**Problem requirements:** What is needed is a word-for-word copy of the records below.

**Extracted data:**
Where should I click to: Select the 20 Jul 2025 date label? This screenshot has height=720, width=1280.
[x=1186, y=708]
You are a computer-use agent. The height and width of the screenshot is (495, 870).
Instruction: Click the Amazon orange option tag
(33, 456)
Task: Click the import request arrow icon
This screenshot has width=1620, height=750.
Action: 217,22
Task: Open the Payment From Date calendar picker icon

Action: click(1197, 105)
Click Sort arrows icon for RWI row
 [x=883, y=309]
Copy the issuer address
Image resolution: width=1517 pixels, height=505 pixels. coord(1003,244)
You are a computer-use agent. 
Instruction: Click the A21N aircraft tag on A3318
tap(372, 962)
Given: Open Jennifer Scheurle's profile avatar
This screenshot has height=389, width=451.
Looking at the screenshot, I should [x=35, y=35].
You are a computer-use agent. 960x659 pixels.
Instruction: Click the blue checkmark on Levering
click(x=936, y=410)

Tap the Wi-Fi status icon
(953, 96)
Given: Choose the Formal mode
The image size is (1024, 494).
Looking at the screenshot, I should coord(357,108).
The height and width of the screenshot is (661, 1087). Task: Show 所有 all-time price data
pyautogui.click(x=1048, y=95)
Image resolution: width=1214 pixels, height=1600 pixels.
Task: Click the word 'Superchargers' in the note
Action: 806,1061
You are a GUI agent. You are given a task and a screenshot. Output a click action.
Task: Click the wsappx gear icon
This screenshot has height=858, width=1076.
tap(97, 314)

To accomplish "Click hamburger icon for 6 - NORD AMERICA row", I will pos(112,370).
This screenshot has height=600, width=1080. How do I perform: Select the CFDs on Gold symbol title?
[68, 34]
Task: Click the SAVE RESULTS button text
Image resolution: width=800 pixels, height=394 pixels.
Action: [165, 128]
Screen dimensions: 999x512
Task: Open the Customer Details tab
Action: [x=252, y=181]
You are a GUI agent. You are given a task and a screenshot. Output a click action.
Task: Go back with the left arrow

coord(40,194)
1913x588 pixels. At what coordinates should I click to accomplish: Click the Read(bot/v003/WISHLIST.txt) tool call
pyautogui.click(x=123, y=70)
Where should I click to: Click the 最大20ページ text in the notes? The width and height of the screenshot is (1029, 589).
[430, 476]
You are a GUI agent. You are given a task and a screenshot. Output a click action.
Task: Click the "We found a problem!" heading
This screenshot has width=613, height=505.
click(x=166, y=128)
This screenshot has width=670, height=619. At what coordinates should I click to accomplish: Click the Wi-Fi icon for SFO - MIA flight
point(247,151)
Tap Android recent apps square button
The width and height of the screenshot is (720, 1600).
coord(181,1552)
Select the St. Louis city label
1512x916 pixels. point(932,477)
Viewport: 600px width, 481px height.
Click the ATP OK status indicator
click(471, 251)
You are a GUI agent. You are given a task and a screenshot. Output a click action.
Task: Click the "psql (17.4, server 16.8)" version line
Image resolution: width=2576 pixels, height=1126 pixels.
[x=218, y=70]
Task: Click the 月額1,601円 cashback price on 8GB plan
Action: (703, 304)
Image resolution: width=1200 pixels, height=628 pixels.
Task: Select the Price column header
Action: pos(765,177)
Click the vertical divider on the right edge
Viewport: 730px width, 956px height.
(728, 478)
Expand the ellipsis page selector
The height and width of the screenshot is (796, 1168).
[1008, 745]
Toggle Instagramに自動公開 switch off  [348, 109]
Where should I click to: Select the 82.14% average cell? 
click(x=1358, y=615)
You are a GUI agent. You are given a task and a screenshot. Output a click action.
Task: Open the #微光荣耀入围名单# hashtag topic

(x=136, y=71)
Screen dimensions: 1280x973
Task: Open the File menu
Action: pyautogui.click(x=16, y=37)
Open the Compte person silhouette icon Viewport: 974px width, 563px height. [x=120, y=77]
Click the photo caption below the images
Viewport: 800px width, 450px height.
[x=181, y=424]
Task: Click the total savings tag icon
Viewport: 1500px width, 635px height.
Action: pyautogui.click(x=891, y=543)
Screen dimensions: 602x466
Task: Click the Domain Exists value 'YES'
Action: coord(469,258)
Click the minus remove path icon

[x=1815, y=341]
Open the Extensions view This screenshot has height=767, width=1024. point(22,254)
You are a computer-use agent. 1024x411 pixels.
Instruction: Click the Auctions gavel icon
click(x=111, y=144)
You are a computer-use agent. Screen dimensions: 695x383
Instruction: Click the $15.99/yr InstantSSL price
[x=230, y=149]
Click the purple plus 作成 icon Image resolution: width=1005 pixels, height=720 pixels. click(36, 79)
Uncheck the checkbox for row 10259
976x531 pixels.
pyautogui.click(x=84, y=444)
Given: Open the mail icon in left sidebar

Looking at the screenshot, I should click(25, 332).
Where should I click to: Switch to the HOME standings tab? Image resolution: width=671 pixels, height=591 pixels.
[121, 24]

**Answer for this exercise:**
Where should I click to: Select the 20 Jul 2025 date label? This screenshot has height=720, width=1280.
[x=1186, y=708]
You are a computer-use agent. The height and width of the screenshot is (495, 870).
Instruction: Click the Amazon orange option tag
(33, 456)
Task: Click the import request arrow icon
This screenshot has width=1620, height=750.
Action: 217,22
Task: Open the Payment From Date calendar picker icon

Action: click(1197, 105)
Click Sort arrows icon for RWI row
 [x=883, y=309]
Copy the issuer address
Image resolution: width=1517 pixels, height=505 pixels. coord(1003,244)
You are a computer-use agent. 
Instruction: Click the A21N aircraft tag on A3318
tap(372, 962)
Given: Open Jennifer Scheurle's profile avatar
This screenshot has height=389, width=451.
Looking at the screenshot, I should [x=35, y=35].
You are a computer-use agent. 960x659 pixels.
Instruction: Click the blue checkmark on Levering
click(x=936, y=410)

Tap the Wi-Fi status icon
(953, 96)
Given: Choose the Formal mode
The image size is (1024, 494).
Looking at the screenshot, I should coord(357,108).
The height and width of the screenshot is (661, 1087). Task: Show 所有 all-time price data
pyautogui.click(x=1048, y=95)
Image resolution: width=1214 pixels, height=1600 pixels.
Task: Click the word 'Superchargers' in the note
Action: 806,1061
You are a GUI agent. You are given a task and a screenshot. Output a click action.
Task: Click the wsappx gear icon
This screenshot has height=858, width=1076.
tap(97, 314)

To accomplish "Click hamburger icon for 6 - NORD AMERICA row", I will pos(112,370).
This screenshot has height=600, width=1080. How do I perform: Select the CFDs on Gold symbol title?
[68, 34]
Task: Click the SAVE RESULTS button text
Image resolution: width=800 pixels, height=394 pixels.
Action: [165, 128]
Screen dimensions: 999x512
Task: Open the Customer Details tab
Action: [x=252, y=181]
You are a GUI agent. You are given a task and a screenshot. Output a click action.
Task: Go back with the left arrow

coord(40,194)
1913x588 pixels. At what coordinates should I click to accomplish: Click the Read(bot/v003/WISHLIST.txt) tool call
pyautogui.click(x=123, y=70)
Where should I click to: Click the 最大20ページ text in the notes? The width and height of the screenshot is (1029, 589).
[430, 476]
You are a GUI agent. You are given a task and a screenshot. Output a click action.
Task: Click the "We found a problem!" heading
This screenshot has width=613, height=505.
click(x=166, y=128)
This screenshot has width=670, height=619. At what coordinates should I click to accomplish: Click the Wi-Fi icon for SFO - MIA flight
point(247,151)
Tap Android recent apps square button
The width and height of the screenshot is (720, 1600).
coord(181,1552)
Select the St. Louis city label
1512x916 pixels. point(932,477)
Viewport: 600px width, 481px height.
Click the ATP OK status indicator
click(471, 251)
You are a GUI agent. You are given a task and a screenshot. Output a click action.
Task: Click the "psql (17.4, server 16.8)" version line
Image resolution: width=2576 pixels, height=1126 pixels.
[x=218, y=70]
Task: Click the 月額1,601円 cashback price on 8GB plan
Action: (703, 304)
Image resolution: width=1200 pixels, height=628 pixels.
Task: Select the Price column header
Action: pos(765,177)
Click the vertical divider on the right edge
Viewport: 730px width, 956px height.
(728, 478)
Expand the ellipsis page selector
The height and width of the screenshot is (796, 1168).
[1008, 745]
Toggle Instagramに自動公開 switch off  [348, 109]
Where should I click to: Select the 82.14% average cell? 
click(x=1358, y=615)
You are a GUI agent. You are given a task and a screenshot. Output a click action.
Task: Open the #微光荣耀入围名单# hashtag topic

(x=136, y=71)
Screen dimensions: 1280x973
Task: Open the File menu
Action: pyautogui.click(x=16, y=37)
Open the Compte person silhouette icon Viewport: 974px width, 563px height. [x=120, y=77]
Click the photo caption below the images
Viewport: 800px width, 450px height.
[x=181, y=424]
Task: Click the total savings tag icon
Viewport: 1500px width, 635px height.
Action: pyautogui.click(x=891, y=543)
Screen dimensions: 602x466
Task: Click the Domain Exists value 'YES'
Action: coord(469,258)
Click the minus remove path icon

[x=1815, y=341]
Open the Extensions view This screenshot has height=767, width=1024. point(22,254)
You are a computer-use agent. 1024x411 pixels.
Instruction: Click the Auctions gavel icon
click(x=111, y=144)
You are a computer-use agent. Screen dimensions: 695x383
Instruction: Click the $15.99/yr InstantSSL price
[x=230, y=149]
Click the purple plus 作成 icon Image resolution: width=1005 pixels, height=720 pixels. click(36, 79)
Uncheck the checkbox for row 10259
976x531 pixels.
pyautogui.click(x=84, y=444)
Given: Open the mail icon in left sidebar

Looking at the screenshot, I should click(25, 332).
Where should I click to: Switch to the HOME standings tab? Image resolution: width=671 pixels, height=591 pixels.
[121, 24]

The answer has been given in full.